By Leika Kihara
TOKYO (Reuters) - Bank of Japan Governor Haruhiko Kuroda said it has tools available if it were to ease monetary policy further, but stressed that he saw no need to act now given steady progress towards meeting its price target.
"I don't think there are limits to what additional steps we can take," Kuroda told a television programme on Thursday, when asked whether the BOJ had deployed all available options when it launched its massive stimulus programme in April last year.
"If necessary, we have room to take appropriate measures. But for now, we're making steady progress in meeting our price target. I don't think now is the time to specifically discuss adjusting monetary policy," he said, dismissing the idea of easing policy further near-term to ease the pain from a sales tax hike in April.
Kuroda did not elaborate on what additional assets the BOJ could buy if it were to ease policy further, saying only that there are "many kinds" of financial assets in Japan that the central bank can tap if necessary.
The BOJ has stood pat on monetary policy since deploying an intense burst of stimulus in April last year, when it pledged to double base money via aggressive asset purchases to achieve its 2 percent inflation target in roughly two years in a country mired in grinding deflation.

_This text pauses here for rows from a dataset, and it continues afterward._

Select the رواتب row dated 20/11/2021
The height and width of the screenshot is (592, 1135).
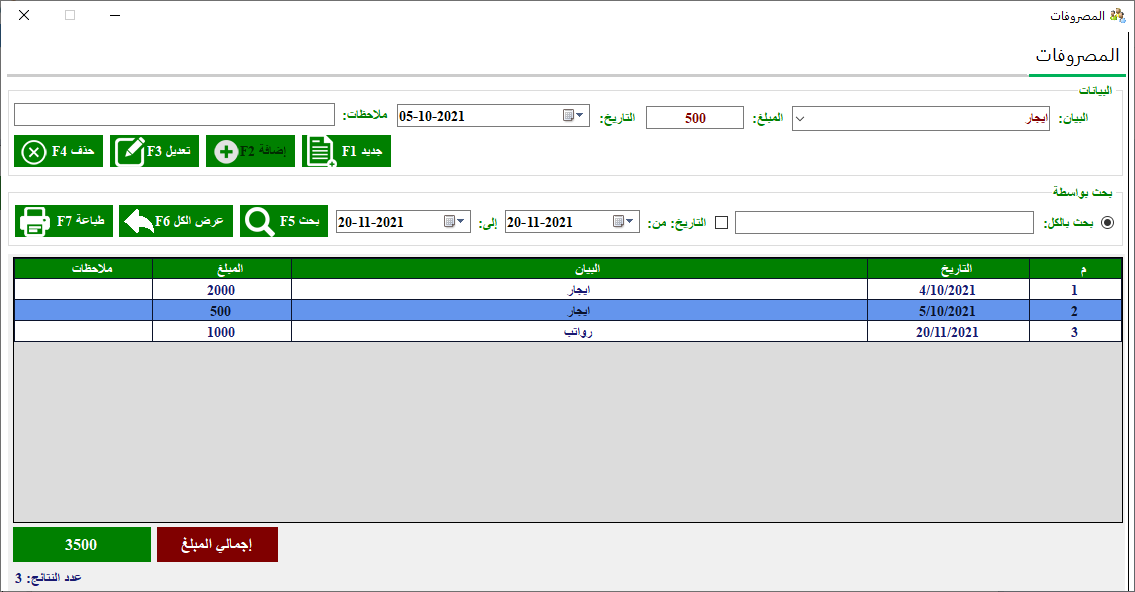579,332
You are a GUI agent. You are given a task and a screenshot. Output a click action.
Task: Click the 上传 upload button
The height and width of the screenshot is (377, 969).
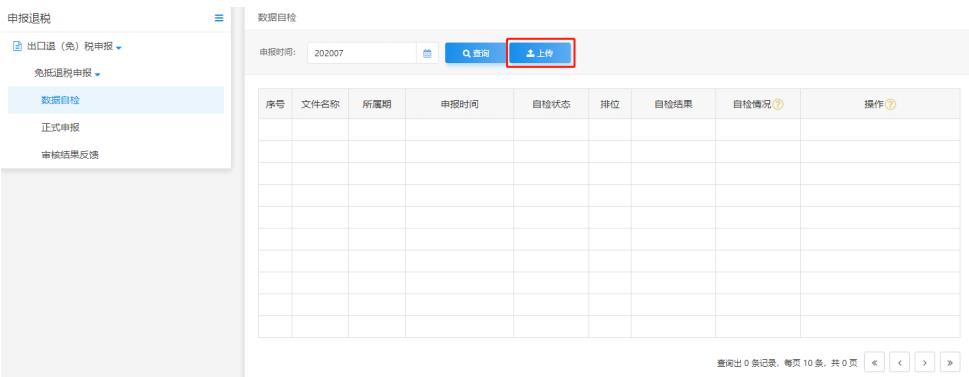(x=540, y=53)
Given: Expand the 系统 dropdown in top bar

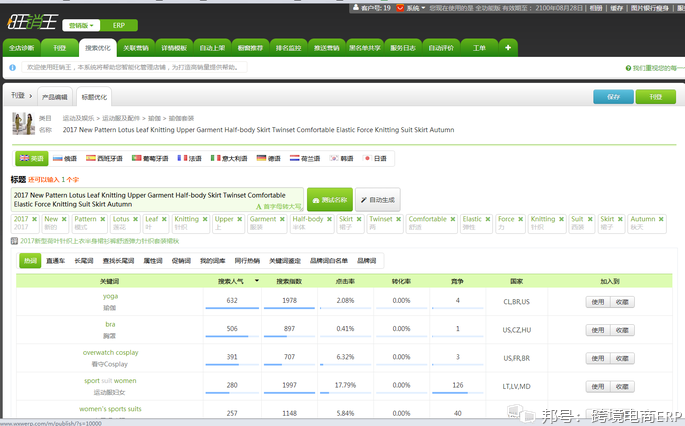Looking at the screenshot, I should tap(414, 7).
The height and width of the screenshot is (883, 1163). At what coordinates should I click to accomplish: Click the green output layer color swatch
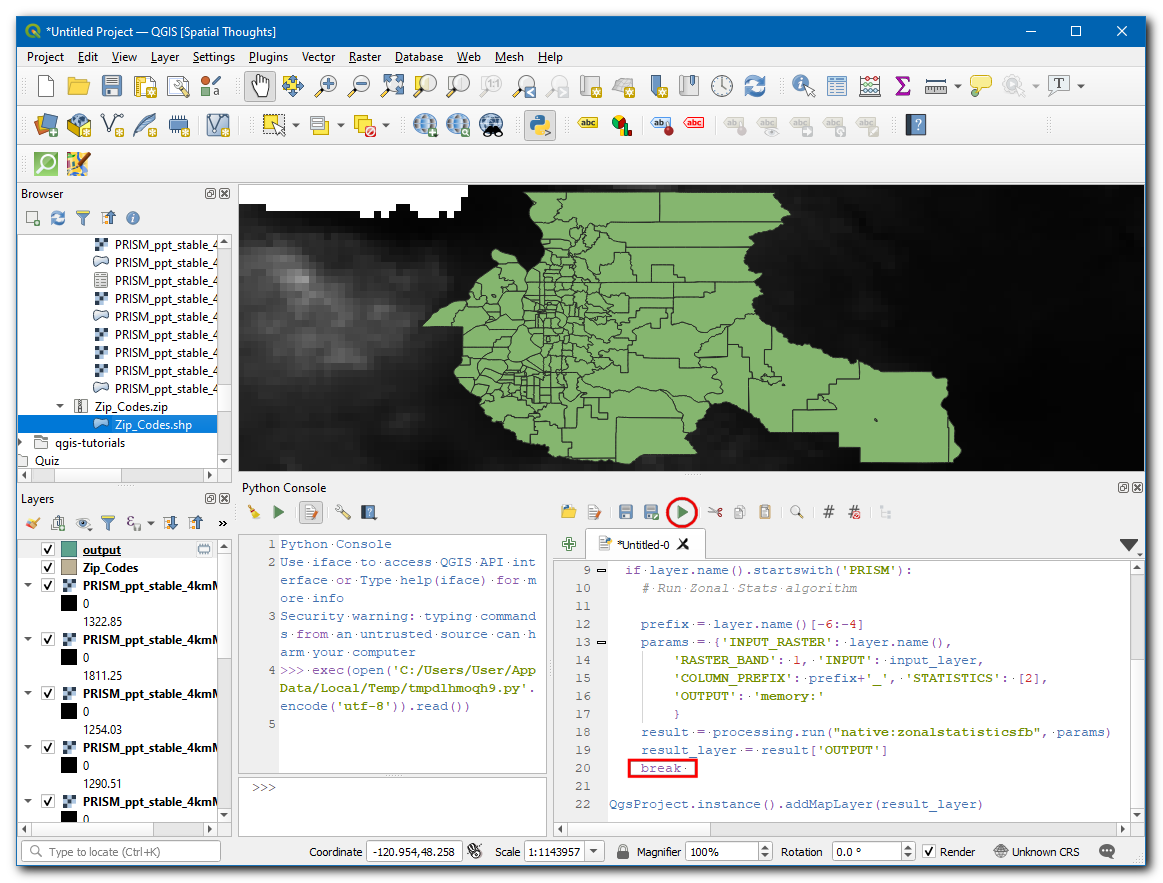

Kuroda has repeatedly said that Japan was on track to meet the BOJ's price target with consumer inflation now having accelerated to around 1.3 percent, signalling that no additional easing was needed for the time being.
But a severe economic contraction in the second quarter, caused mainly by a sales tax hike in April, has led to some market speculation that the BOJ may ease again to revive growth before a scheduled second increase in the tax rate in October next year.

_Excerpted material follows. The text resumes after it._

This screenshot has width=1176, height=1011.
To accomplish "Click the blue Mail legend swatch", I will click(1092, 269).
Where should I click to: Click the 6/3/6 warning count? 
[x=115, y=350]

Kuroda said he was confident that the economic growth will turn positive in the July-September quarter as rising wages and corporate revenues make up for the pain from the April tax hike.
On the yen's recent declines against the dollar, Kuroda repeated that it was a natural move given the U.S. Federal Reserve is eyeing tightening monetary policy even as the BOJ maintains its massive stimulus.
He also dismissed growing views among analysts that further yen declines may do more harm than good to Japan's economy by boosting import costs.
"I don't think current yen declines have an extreme negative impact on Japan's economy," he said. "Regardless of whether it's a yen rise or a yen fall, it's desirable for the yen to move in a way that reflects the real state of the economy."